Allos shares are currently trading at $1.65 and are unlikely to recover much even if Amag does walk away, given the underlying problems of underperforming products that have brought the two companies together will still remain (Allos and Amag’s marriage of convenience could end happily, July 21, 2011).

As such, a $2 offer would represent a 21% premium to the current share price, and something that shareholders might at least want to discuss, even though it is still below the $2.09 the shares were at prior to the Amag deal being announced. Also, the investors who dumped their stock in droves at the beginning of the month, sending Allos down to a 52-week low, might not be impressed to hear that a deal worth $2 had been on the table at the time and rejected.

Walking away from the Amag deal would also not be too much of a problem, given that the $9m break fee Allos would have to pay should not represent too much of a barrier.

Allos representatives were not available for comment at publication time. 

The devil you know

Despite this, in rejecting the offer Allos management may have decided better the devil you know. What the public can glean about the mystery company from the SEC filing is that other than being listed and having a bigger market cap than Allos, it could have funded the acquisition itself and does not need the approval of its board.
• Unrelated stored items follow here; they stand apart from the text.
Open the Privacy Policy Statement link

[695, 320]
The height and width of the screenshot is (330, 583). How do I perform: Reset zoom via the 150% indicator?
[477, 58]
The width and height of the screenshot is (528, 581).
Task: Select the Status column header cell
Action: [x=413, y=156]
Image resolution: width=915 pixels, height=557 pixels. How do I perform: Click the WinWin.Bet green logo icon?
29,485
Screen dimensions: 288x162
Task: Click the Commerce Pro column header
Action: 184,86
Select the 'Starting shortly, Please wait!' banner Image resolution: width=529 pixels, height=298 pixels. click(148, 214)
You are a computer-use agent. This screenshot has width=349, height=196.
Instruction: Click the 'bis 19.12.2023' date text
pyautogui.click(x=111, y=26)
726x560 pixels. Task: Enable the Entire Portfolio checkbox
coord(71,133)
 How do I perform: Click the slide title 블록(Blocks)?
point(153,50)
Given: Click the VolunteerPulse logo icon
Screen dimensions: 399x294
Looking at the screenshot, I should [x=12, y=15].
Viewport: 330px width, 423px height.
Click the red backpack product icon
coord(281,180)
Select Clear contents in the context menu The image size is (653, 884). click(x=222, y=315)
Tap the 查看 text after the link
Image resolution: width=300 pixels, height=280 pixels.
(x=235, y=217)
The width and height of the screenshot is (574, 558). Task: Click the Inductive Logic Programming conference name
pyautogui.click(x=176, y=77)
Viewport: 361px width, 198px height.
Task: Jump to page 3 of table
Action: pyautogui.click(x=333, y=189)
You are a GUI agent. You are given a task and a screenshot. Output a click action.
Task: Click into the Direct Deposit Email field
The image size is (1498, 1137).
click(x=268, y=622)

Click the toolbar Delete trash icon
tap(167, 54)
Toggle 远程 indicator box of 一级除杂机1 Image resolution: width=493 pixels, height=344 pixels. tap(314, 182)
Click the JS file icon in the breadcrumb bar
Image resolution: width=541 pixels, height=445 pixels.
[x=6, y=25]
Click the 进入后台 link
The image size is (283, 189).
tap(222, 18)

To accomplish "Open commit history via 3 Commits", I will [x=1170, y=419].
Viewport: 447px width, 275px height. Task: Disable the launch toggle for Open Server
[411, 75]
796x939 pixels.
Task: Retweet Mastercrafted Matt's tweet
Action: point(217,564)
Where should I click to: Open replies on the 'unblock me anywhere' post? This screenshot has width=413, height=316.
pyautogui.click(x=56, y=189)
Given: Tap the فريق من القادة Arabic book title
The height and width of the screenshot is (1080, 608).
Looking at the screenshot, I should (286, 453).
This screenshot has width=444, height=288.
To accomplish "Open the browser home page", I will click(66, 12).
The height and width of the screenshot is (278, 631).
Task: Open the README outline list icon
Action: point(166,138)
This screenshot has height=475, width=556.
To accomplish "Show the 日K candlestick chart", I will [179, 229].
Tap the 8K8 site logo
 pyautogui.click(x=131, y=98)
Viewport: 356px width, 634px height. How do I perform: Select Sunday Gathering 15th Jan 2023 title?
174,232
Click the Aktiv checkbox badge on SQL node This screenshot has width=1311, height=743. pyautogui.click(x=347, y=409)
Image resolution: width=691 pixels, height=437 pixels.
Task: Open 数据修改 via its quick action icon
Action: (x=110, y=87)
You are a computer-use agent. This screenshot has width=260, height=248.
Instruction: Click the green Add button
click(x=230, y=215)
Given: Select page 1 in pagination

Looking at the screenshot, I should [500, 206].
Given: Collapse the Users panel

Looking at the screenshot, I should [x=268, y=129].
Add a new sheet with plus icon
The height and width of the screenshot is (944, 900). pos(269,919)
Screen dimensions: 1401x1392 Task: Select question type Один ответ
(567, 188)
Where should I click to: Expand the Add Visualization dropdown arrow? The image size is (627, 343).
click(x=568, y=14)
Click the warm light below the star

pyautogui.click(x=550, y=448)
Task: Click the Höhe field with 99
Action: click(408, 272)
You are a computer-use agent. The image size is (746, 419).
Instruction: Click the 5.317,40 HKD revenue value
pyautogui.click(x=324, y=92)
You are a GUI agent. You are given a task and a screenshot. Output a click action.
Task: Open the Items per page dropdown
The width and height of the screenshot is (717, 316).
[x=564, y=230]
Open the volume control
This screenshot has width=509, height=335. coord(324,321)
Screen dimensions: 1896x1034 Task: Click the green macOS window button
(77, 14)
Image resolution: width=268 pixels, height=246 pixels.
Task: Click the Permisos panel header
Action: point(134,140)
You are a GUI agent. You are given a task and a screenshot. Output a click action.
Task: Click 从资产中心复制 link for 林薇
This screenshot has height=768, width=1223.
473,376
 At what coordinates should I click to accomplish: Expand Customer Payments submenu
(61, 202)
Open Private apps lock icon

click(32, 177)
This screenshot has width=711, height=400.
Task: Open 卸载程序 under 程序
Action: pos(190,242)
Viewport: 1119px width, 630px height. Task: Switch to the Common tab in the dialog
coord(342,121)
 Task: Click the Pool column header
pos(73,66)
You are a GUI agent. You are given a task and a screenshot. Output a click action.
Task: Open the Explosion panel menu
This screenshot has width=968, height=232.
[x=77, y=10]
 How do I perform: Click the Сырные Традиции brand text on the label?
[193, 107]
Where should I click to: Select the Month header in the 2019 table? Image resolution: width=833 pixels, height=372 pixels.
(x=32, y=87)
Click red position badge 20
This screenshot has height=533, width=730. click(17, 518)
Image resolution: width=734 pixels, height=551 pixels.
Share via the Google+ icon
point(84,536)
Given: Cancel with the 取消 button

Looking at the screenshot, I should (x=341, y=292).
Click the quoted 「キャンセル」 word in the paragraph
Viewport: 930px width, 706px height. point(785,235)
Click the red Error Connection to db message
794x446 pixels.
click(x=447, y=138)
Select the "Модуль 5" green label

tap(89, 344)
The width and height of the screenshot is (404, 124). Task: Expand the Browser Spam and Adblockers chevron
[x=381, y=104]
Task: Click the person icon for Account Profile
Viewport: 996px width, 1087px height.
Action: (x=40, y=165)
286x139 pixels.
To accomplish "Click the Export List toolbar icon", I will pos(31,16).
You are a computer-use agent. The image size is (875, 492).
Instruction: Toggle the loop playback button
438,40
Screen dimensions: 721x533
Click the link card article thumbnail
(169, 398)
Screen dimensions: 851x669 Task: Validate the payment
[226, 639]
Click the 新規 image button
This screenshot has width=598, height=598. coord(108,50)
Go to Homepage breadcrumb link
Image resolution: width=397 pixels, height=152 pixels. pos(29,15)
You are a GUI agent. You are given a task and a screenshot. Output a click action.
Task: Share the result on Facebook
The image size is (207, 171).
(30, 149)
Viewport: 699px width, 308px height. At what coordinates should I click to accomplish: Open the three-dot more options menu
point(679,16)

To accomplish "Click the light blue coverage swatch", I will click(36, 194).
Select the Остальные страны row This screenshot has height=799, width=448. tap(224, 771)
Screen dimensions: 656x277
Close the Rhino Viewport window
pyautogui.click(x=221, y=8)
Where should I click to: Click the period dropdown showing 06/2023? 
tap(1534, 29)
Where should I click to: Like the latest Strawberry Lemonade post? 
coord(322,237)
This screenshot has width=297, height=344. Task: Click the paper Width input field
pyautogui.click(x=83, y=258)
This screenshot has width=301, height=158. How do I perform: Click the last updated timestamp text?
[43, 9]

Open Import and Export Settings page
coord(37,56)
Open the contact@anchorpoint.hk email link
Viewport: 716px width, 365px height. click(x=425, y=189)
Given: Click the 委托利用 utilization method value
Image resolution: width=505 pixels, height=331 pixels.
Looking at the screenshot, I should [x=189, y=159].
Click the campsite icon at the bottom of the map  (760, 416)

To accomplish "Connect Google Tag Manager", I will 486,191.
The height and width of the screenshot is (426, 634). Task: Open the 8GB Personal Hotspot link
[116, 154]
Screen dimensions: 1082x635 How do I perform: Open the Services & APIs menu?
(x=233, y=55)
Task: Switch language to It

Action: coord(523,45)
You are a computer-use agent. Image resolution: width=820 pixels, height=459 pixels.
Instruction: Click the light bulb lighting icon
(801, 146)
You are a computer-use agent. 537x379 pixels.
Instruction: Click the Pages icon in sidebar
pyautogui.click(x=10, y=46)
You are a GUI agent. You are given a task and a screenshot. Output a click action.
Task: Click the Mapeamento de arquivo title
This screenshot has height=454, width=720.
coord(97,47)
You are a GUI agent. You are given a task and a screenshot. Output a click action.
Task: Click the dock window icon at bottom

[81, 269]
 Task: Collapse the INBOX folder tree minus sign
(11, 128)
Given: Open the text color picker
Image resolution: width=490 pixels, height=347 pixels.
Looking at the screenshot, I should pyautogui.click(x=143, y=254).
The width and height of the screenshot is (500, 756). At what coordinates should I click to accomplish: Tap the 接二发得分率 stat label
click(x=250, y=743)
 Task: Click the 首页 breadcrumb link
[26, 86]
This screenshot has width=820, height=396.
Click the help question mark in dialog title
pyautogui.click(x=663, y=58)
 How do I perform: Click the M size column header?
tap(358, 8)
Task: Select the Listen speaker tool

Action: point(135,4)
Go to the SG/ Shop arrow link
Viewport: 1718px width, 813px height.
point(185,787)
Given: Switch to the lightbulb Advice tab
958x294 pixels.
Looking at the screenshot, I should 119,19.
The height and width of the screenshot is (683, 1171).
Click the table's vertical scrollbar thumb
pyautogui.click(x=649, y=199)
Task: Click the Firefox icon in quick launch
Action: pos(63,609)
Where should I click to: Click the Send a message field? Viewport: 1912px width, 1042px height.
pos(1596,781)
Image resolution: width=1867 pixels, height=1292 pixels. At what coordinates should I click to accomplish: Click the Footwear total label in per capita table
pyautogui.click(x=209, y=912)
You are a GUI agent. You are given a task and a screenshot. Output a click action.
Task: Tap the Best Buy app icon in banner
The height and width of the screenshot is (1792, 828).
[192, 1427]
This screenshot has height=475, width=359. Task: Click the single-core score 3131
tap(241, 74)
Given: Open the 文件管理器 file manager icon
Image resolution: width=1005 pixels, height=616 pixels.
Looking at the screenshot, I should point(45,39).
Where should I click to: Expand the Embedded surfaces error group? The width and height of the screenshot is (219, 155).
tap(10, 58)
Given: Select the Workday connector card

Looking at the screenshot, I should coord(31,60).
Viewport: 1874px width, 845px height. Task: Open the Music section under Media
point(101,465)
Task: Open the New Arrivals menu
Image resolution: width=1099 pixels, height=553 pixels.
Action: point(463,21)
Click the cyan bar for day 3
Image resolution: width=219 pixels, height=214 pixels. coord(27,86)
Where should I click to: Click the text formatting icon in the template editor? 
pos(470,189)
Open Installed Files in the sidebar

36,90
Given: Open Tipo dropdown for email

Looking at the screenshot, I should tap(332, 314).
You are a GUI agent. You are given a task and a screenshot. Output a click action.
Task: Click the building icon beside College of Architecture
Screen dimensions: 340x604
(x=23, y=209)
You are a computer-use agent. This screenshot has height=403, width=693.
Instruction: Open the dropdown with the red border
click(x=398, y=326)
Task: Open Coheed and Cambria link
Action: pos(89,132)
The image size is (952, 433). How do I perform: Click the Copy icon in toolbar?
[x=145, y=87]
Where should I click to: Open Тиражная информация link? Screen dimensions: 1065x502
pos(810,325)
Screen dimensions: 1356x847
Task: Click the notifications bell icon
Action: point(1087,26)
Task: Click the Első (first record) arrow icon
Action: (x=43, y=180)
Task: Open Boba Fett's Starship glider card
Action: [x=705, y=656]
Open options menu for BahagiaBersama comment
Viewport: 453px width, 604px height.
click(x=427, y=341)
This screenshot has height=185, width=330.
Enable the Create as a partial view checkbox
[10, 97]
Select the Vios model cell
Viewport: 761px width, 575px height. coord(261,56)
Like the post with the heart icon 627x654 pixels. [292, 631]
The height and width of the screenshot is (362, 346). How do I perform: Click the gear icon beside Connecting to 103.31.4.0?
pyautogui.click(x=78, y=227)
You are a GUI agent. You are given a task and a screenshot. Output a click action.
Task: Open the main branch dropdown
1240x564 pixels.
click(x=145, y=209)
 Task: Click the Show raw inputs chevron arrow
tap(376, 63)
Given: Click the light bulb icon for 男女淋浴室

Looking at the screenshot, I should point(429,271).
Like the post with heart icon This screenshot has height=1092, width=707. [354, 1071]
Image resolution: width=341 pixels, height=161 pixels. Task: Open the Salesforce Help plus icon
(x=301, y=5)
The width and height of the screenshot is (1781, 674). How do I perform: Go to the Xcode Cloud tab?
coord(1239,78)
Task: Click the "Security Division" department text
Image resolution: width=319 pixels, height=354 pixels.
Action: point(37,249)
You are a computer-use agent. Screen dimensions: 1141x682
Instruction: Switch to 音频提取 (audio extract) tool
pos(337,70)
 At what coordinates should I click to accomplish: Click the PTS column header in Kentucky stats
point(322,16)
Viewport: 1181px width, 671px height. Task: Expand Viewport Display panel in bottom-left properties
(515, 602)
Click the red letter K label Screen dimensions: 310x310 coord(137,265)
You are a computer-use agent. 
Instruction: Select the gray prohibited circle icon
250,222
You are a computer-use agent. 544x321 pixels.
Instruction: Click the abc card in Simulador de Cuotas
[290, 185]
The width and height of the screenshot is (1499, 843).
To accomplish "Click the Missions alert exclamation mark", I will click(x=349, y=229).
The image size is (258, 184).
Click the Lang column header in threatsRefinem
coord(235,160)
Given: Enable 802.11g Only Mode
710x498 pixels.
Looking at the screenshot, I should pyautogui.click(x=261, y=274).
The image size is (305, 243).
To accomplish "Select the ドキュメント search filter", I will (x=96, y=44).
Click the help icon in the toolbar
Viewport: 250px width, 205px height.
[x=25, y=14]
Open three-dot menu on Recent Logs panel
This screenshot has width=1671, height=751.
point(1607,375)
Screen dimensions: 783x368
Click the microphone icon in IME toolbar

However, self funding an acquisition of Allos is not that much of an ask given that Allos currently has approximately $110m in cash on its balance sheet, meaning the $210m price tag at $2 a share, would in reality have cost $100m.

The rejection by Allos of the bid from 'Allos Company A' follows a similar rejection by Amag last month of an $18 per share cash offer for the company by hedge fund manager Martin Shkreli (Hedge fund makes offer to derail Amag-Allos merger, August 3, 2011). In this instance there were real concerns how the mercurial Mr Shkreli would have funded the $381m bid for the company.

Anything but this

But with both Allos and Amag investors seemingly unhappy with the proposed merger and a vote due on October 21 to approve it, if either Mr Shkreli or a white knight comes back with another well financed offer for Amag, or Allos shareholders demand more details of the mystery bidder and agitate for it to be looked at again, it might be enough to break up what is already a very shaky merger.